Only lines that contain the word "agent" are to be returned from the data below.

※ ※ ※

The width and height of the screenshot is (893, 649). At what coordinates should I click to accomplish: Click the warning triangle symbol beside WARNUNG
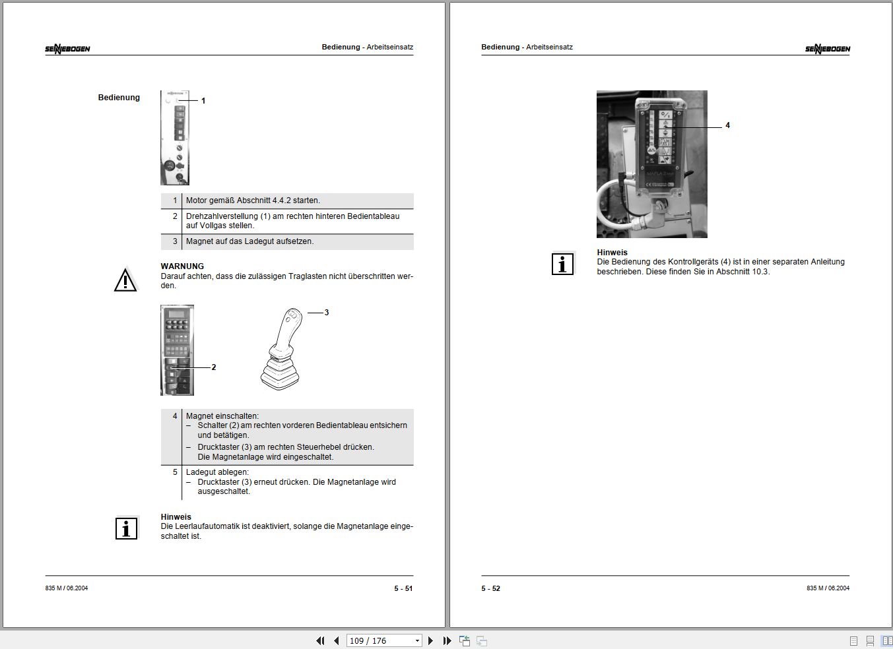[x=125, y=280]
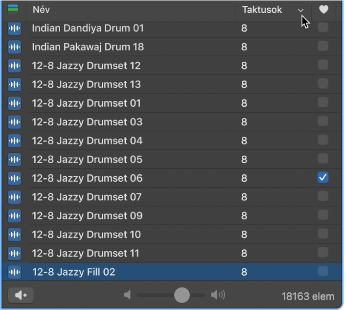Click waveform icon beside 12-8 Jazzy Drumset 01
Image resolution: width=345 pixels, height=310 pixels.
pos(15,103)
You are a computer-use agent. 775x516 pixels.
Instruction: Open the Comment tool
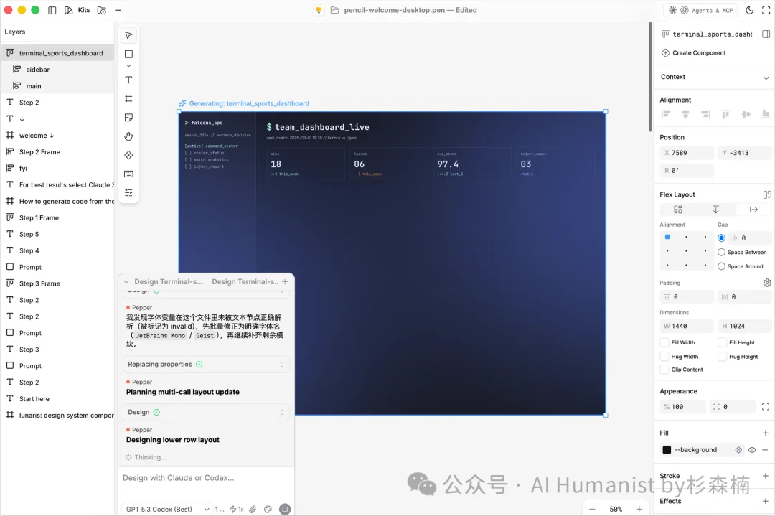(x=128, y=117)
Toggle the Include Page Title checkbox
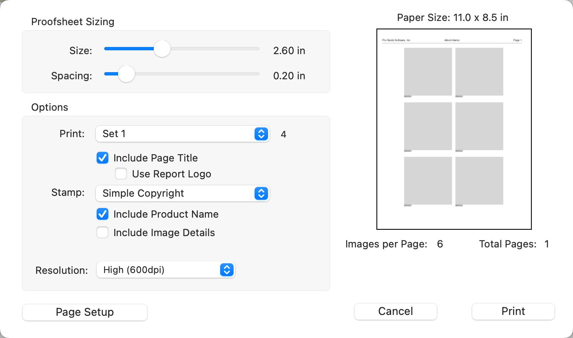The width and height of the screenshot is (573, 338). coord(103,158)
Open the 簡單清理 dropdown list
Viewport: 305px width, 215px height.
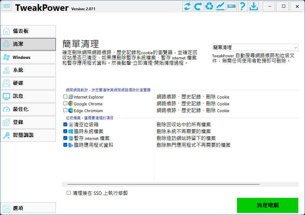(x=255, y=47)
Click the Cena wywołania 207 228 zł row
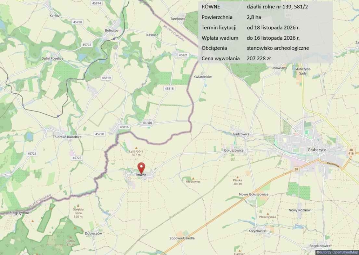 (x=266, y=59)
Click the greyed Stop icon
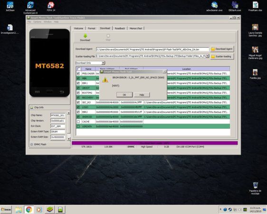 coord(108,36)

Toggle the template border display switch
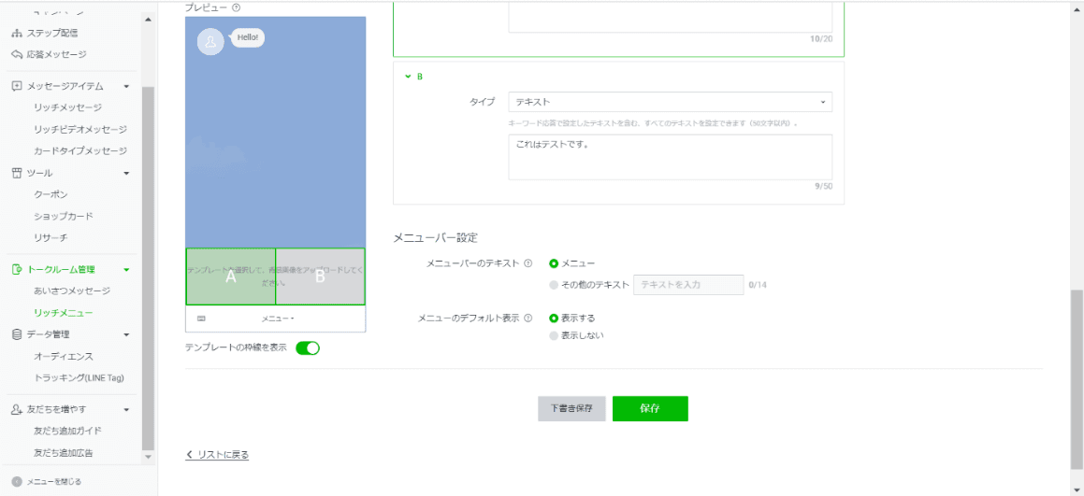(x=308, y=347)
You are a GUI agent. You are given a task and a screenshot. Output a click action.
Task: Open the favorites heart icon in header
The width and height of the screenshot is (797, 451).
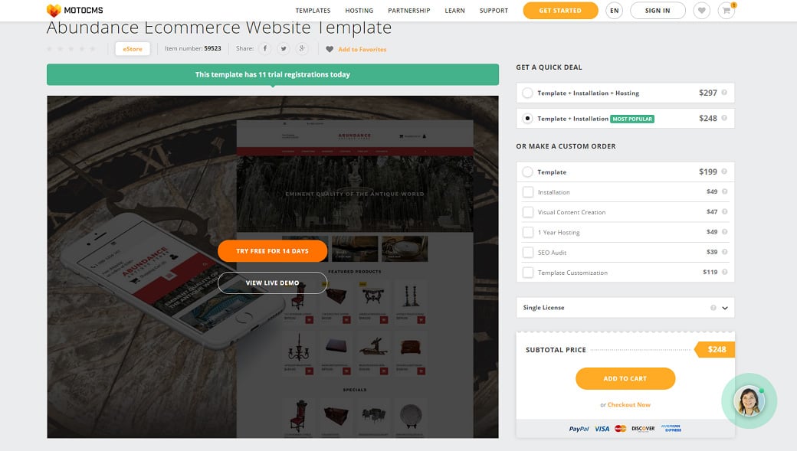(701, 10)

※ ※ ※

• [TASK SOLUTION]:
You are a computer-use agent. 775x516 pixels.
You are a GUI agent. You are given a task and a screenshot. Output a click action.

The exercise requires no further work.